States are suing Uncle Sam over education mandates in the "No Child" act.

A grassroots rebellion is under way against one of President Bush's signature legislative achievements. And it's starting, of all places, in Utah—Bush's most supportive state in last year's election. "Our duty is to stop the federal encroachment that's been taking place for the last 40 or 50 years," state Rep. David Cox, a Republican, told a local television reporter.

At issue is the No Child Left Behind Act, passed in 2001 with overwhelming support from Democrats and Republicans. Sen. Edward Kennedy, D-Mass., voted for it. Sen. Hillary Rodham Clinton, D-N.Y., voted for it. So did Sen. John Kerry, D-Mass.

The law aims to make schools more accountable by requiring them to show "adequate yearly progress" in student achievement, as measured by annual tests. What about the tradition of local control of schools? It's "really hard for people sitting in Washington always to know what's best in Utah for our students," said Julie Austin, a mother of six and a volunteer at Amelia Earhart Elementary School in Provo.

School authorities complain that the federal government is not flexible enough in making exceptions for students with special needs. Earhart, for example, is in danger of being labeled a "failing school." Principal Rosemary Smith says, "The only category that we failed in was children with disabilities. There were three children who didn't make the mark in that testing category."

Meanwhile, state politicians are demanding to know who's going to pay for all those tests. Last week, the National Education Association joined school districts in Michigan, Texas, and Vermont in suing the federal government. The suit argues that the law has become an unfunded mandate, despite its provision that no state or school district can be forced to spend money for costs not covered by the federal government.

"Parents ... across the country are fed up with Washington and the costly regulations of the so-called No Child Left Behind law," NEA President Reg Weaver said. "Parents' tax money is getting steered away from their children's classroom and going toward bureaucracy and boosting the profits of testing companies."

Kerry turned critical more than a year ago. During a presidential primary debate, he said, "I fought to help pass it. I want standards. I want accountability. But you cannot do it without resources, and you also can't do it in a way where you turn schools into testing factories."

Secretary of Education Margaret Spellings insists that the feds are paying what they are required to pay. The Government Accountability Office "has found that No Child Left Behind, and the requirements ... that states must do, are very adequately funded," she said on April 7.

Connecticut is considering filing a lawsuit charging that the tests will cost the state $8 million more than the feds have come up with.
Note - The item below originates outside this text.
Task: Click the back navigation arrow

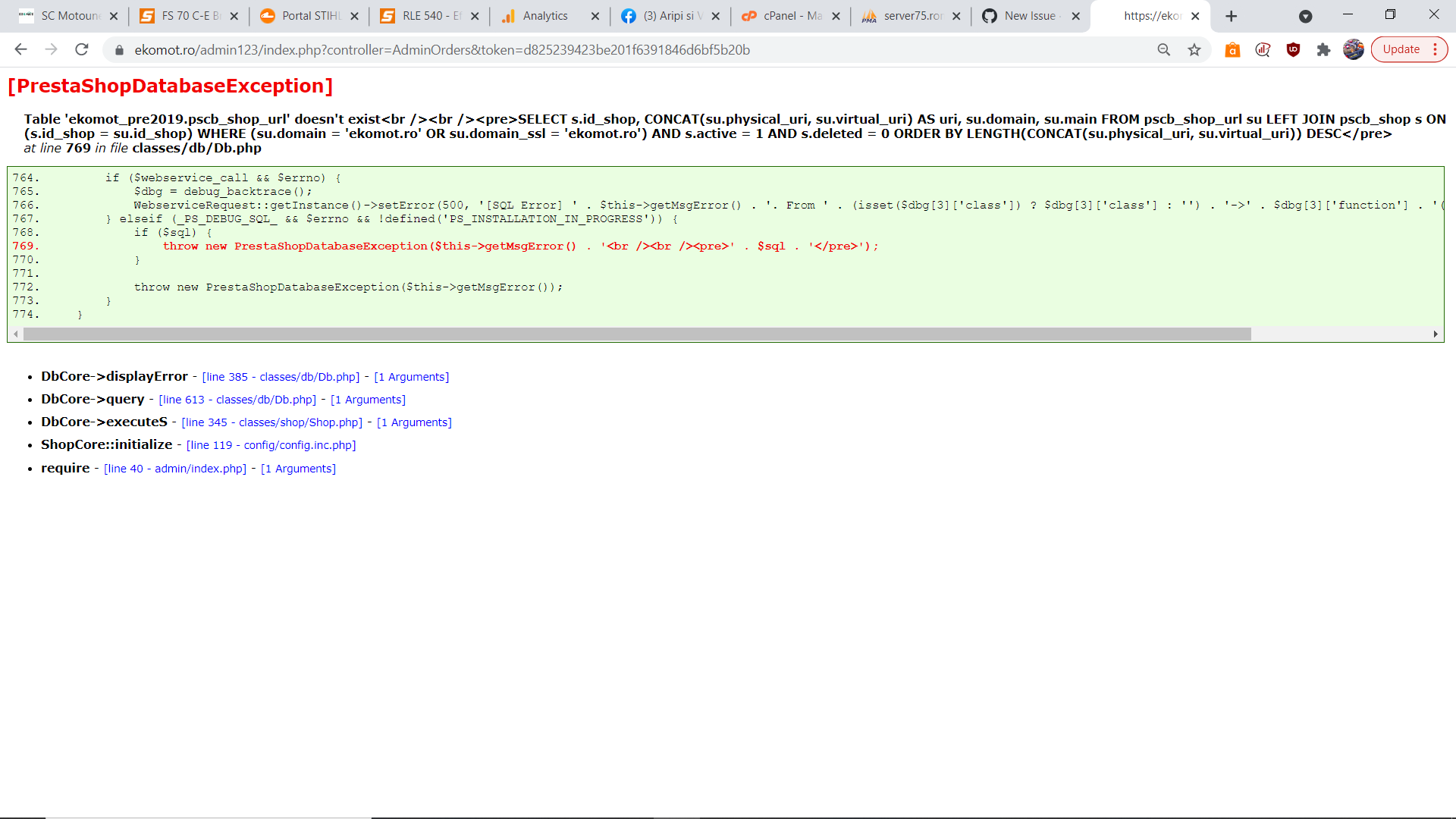Action: click(20, 49)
That prospect drew a sharp rebuke from Spellings. "I think it's un-American, I would call it, for us to take the attitude that African-American children in Connecticut, living in inner cities, are not going to be able to compete," she said on The News Hour With Jim Lehrer. "That's the notion—'the soft bigotry of low expectations,' as the president calls it—that No Child Left Behind rejects."

Connecticut Education Commissioner Betty Sternberg delivered a rejoinder to Spellings. "I reap from that [statement] that we are bigoted in some way, that we have low expectations, that we are un-American," Sternberg told a TV reporter. "It seemed like an illogical leap ... seemed more like name-calling."
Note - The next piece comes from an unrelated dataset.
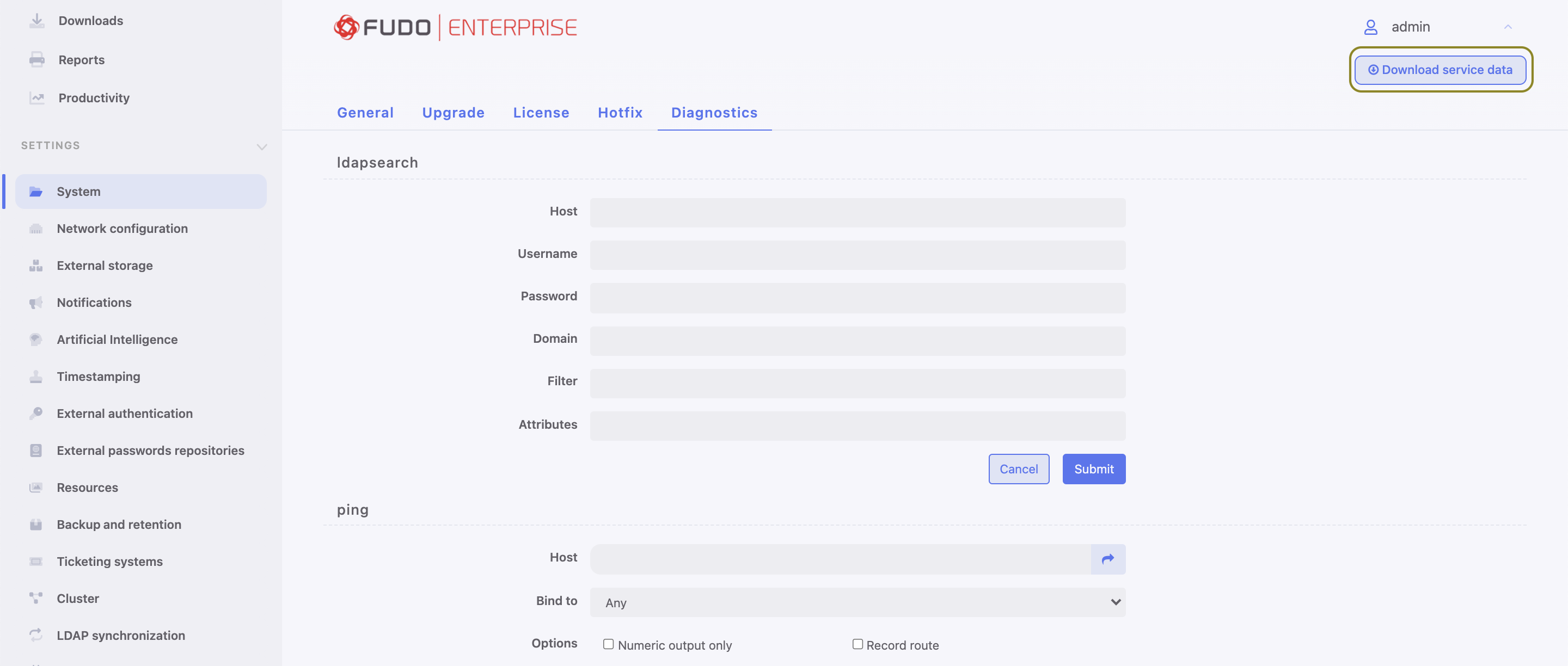Open Cluster via its nodes icon
1568x666 pixels.
click(36, 598)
Sternberg met with Spellings in Washington last week. The Connecticut commissioner came away with neither an apology nor a concession. Connecticut's attorney general says he expects to file a lawsuit "imminently."

More than a dozen states are considering challenges to No Child Left Behind. Utah, the reddest of the red, was the first state to act. On April 19, the Utah Legislature voted to instruct state authorities to ignore provisions of the No Child Left Behind Act that are not fully funded by the federal government and to give Utah's own school standards top priority.

State Rep. Margaret Dayton, the Republican who wrote the legislation, said, "While the federal government is certainly justified in encouraging us to make sure we don't leave any student behind, I don't think there was any program already in place in Utah that did."

One provision of the law remains popular with Democrats: the reporting of student achievement data separately for each racial group. Duane Bourdeaux, a Democrat who is Utah's only African-American state representative, sponsored an amendment to the Utah bill that would have preserved reporting by racial categories. "There are a lot of problems with No Child Left Behind," he told The New York Times, "but for the first time, the federal government has taken a stand to say, 'We have an achievement gap that needs to be dealt with.' " Bourdeaux's amendment failed.

Defiance of the Bush administration! In Utah! Where will it all end? "I think the federal government has overstepped its bounds by going into this state's rights issue," Dayton said.

So what if Republicans control the entire federal government? States still don't like being told what to do.